> **Selected text**:
Tboung Khmum ( ; meaning "Amber"), also spelled as Tbong Khmum, is a province of Cambodia located on the central lowlands of the Mekong River. It borders the provinces of Kampong Cham to the west, Kratié to the north, Prey Veng to the south and shares an international border with Vietnam to the east. Its capital and largest city is Suong. The province's name consists of two words in Khmer, tboung (gem, precious jewel) and khmum (bee), which together mean "amber".

> **Dataset section**:

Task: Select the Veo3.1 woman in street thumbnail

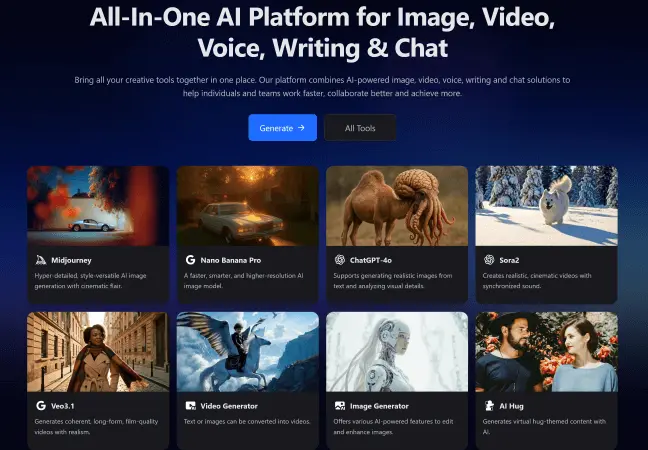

> **Instructions**:
1. Using the text on Tboung Khmum, decide whether each statement agrees with it: (a) the province borders Kratié to the north; (b) the province's capital is Kampong Cham; (c) the Khmer word khmum means "gem." Answer yes or no for each, quoting the words of the text that decide it.
2. List every Cambodian province that the text on Tboung Khmum names as bordering it.

> **Exercise answers**:
1.
(a) Yes: "Kratié to the north"
(b) No: "Its capital and largest city is Suong."
(c) No: "khmum (bee)"

2. Kampong Cham, Kratié, Prey Veng